[Task material]

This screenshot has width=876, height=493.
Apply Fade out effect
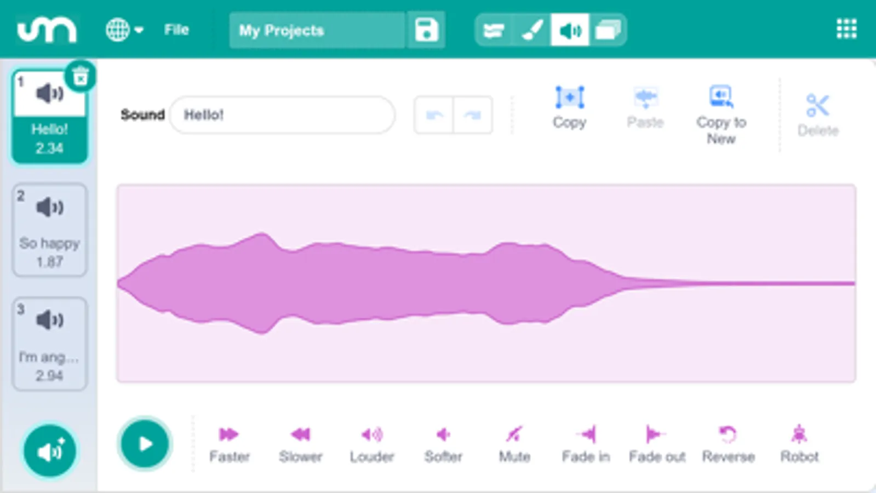(657, 444)
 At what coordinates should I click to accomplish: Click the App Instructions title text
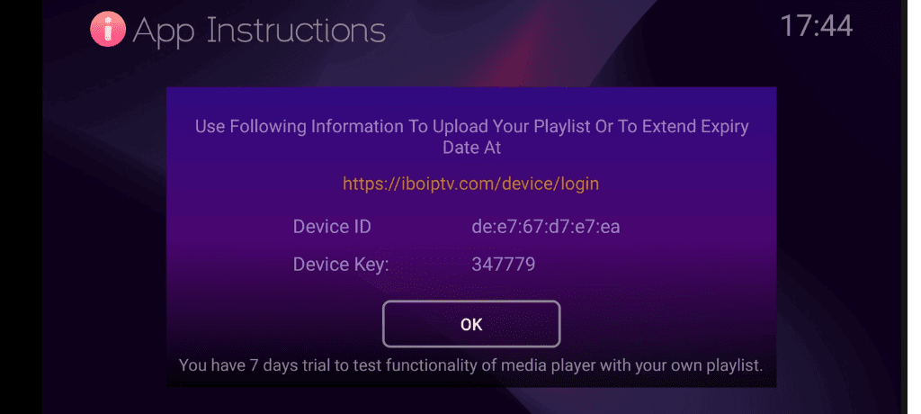tap(259, 31)
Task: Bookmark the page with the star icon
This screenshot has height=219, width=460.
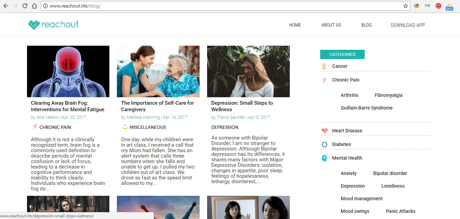Action: (x=405, y=6)
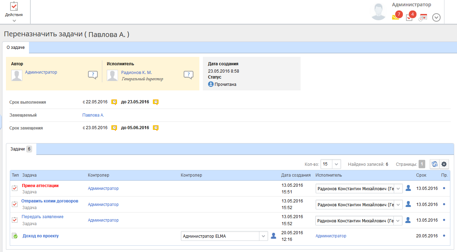457x252 pixels.
Task: Open the messages envelope icon
Action: click(395, 17)
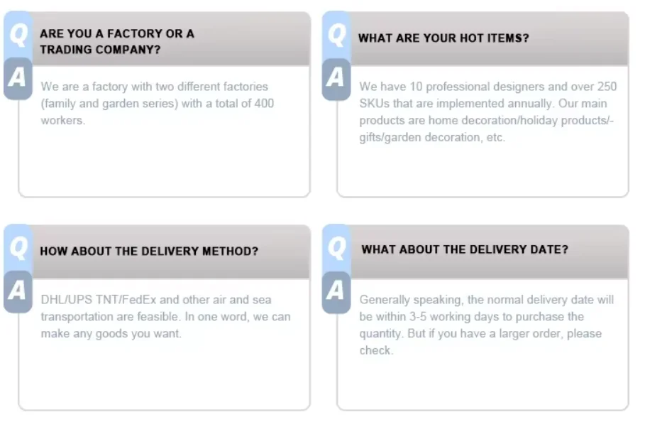The height and width of the screenshot is (422, 645).
Task: Open the "What about the delivery date?" question
Action: point(465,250)
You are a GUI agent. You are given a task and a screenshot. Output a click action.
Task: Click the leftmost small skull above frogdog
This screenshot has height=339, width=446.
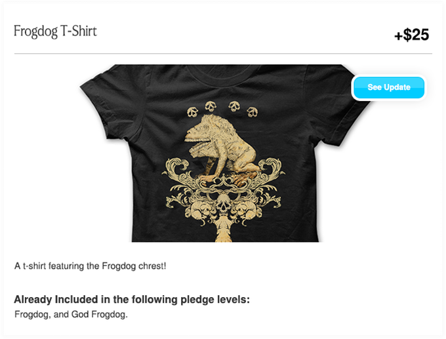coord(193,112)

[/Task material]

## Directions for this task
The job here is to write out the records exactly, pictures excluded.

## Expected answer
This screenshot has width=876, height=493.
Apply Fade out effect
(657, 444)
 At what coordinates should I click to accomplish: Click the App Instructions title text
tap(259, 31)
Task: Bookmark the page with the star icon
This screenshot has height=219, width=460.
Action: (x=405, y=6)
457x252 pixels.
Task: Open the messages envelope icon
Action: click(395, 17)
The height and width of the screenshot is (422, 645).
Task: Open the "What about the delivery date?" question
Action: point(465,250)
You are a GUI agent. You are given a task and a screenshot. Output a click action.
Task: Click the leftmost small skull above frogdog
This screenshot has height=339, width=446.
coord(193,112)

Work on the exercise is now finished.